Problem to solve: All lines from the first one in the listing below to the one holding "Open the Media library via its sidebar icon", inclusive, are to be copied exactly.

*** Task material Section Begins ***

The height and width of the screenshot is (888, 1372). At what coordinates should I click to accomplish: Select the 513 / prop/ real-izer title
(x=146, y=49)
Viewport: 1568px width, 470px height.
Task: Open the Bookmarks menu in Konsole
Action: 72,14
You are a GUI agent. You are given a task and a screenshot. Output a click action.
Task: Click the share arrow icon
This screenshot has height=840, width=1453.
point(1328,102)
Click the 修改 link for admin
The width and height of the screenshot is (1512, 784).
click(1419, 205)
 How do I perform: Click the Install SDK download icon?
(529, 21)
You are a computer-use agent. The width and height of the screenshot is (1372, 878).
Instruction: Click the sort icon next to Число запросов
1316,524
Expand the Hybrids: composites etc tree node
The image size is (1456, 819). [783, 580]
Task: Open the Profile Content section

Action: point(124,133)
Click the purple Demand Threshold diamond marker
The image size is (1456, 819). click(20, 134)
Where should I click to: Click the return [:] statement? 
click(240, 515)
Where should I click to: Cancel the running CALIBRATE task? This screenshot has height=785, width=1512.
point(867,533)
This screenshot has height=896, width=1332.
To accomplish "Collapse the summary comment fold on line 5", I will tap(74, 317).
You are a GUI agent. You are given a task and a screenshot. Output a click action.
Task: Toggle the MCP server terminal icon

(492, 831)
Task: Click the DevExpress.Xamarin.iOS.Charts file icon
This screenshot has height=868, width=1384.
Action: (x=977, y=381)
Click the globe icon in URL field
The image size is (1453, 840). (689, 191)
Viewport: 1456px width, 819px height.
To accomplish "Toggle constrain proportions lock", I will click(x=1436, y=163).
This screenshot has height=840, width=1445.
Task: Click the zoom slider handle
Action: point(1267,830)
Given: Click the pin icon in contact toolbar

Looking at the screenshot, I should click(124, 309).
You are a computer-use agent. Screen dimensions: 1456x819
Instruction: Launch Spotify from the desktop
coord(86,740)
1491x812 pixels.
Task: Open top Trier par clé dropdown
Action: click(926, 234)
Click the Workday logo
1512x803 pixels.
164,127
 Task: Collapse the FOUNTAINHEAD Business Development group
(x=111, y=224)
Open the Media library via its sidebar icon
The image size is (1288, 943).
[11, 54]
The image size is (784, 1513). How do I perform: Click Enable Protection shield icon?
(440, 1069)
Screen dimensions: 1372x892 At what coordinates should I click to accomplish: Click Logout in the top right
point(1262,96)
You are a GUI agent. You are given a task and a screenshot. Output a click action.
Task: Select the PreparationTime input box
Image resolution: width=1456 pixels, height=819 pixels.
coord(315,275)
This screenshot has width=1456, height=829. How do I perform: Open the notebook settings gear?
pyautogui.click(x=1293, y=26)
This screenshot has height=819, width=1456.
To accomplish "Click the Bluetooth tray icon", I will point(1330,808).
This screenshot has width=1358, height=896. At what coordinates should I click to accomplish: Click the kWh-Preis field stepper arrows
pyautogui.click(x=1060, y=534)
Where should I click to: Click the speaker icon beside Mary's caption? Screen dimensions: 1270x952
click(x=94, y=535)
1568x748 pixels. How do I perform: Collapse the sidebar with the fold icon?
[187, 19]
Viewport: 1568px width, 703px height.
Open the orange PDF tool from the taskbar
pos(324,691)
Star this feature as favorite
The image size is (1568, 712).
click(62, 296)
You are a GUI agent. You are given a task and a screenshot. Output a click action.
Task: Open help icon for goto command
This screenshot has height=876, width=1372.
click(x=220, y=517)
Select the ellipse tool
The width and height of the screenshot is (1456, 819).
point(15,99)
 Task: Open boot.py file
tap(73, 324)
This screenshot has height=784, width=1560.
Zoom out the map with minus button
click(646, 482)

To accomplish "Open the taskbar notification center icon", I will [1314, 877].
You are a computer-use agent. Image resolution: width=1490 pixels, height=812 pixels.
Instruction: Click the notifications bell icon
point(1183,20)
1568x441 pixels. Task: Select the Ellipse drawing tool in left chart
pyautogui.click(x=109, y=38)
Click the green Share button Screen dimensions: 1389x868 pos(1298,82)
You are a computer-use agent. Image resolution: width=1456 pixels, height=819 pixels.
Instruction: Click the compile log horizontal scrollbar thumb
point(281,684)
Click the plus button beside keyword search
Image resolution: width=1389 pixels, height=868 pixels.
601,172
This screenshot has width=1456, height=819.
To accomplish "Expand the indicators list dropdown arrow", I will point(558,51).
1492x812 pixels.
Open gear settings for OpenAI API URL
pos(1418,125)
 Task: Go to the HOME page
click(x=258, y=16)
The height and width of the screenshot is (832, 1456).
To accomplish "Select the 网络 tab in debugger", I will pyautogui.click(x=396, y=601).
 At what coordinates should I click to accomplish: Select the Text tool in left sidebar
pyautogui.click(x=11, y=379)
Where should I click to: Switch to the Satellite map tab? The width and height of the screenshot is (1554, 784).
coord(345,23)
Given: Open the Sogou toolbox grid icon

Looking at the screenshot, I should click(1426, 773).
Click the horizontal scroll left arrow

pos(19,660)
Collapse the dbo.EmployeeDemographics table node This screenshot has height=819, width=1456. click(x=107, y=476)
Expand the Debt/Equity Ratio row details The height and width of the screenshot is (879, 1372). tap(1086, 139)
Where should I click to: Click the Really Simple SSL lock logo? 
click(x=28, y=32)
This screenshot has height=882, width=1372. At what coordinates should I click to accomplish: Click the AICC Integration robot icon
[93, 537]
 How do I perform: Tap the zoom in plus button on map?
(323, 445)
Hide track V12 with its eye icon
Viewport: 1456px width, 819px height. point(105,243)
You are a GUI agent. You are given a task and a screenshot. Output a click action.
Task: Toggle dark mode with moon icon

*** Task material Section Ends ***

Task output:
The height and width of the screenshot is (888, 1372). At what coordinates should I click to accomplish: Select the 513 / prop/ real-izer title
(x=146, y=49)
Viewport: 1568px width, 470px height.
Task: Open the Bookmarks menu in Konsole
Action: 72,14
You are a GUI agent. You are given a task and a screenshot. Output a click action.
Task: Click the share arrow icon
This screenshot has height=840, width=1453.
point(1328,102)
Click the 修改 link for admin
The width and height of the screenshot is (1512, 784).
click(1419, 205)
 How do I perform: Click the Install SDK download icon?
(529, 21)
You are a computer-use agent. The width and height of the screenshot is (1372, 878).
Instruction: Click the sort icon next to Число запросов
1316,524
Expand the Hybrids: composites etc tree node
The image size is (1456, 819). [783, 580]
Task: Open the Profile Content section

Action: point(124,133)
Click the purple Demand Threshold diamond marker
The image size is (1456, 819). click(20, 134)
Where should I click to: Click the return [:] statement? 
click(240, 515)
Where should I click to: Cancel the running CALIBRATE task? This screenshot has height=785, width=1512.
point(867,533)
This screenshot has height=896, width=1332.
To accomplish "Collapse the summary comment fold on line 5", I will tap(74, 317).
You are a GUI agent. You are given a task and a screenshot. Output a click action.
Task: Toggle the MCP server terminal icon

(492, 831)
Task: Click the DevExpress.Xamarin.iOS.Charts file icon
This screenshot has height=868, width=1384.
Action: (x=977, y=381)
Click the globe icon in URL field
The image size is (1453, 840). (689, 191)
Viewport: 1456px width, 819px height.
To accomplish "Toggle constrain proportions lock", I will click(x=1436, y=163).
This screenshot has height=840, width=1445.
Task: Click the zoom slider handle
Action: point(1267,830)
Given: Click the pin icon in contact toolbar

Looking at the screenshot, I should click(124, 309).
You are a computer-use agent. Screen dimensions: 1456x819
Instruction: Launch Spotify from the desktop
coord(86,740)
1491x812 pixels.
Task: Open top Trier par clé dropdown
Action: click(926, 234)
Click the Workday logo
1512x803 pixels.
164,127
 Task: Collapse the FOUNTAINHEAD Business Development group
(x=111, y=224)
Open the Media library via its sidebar icon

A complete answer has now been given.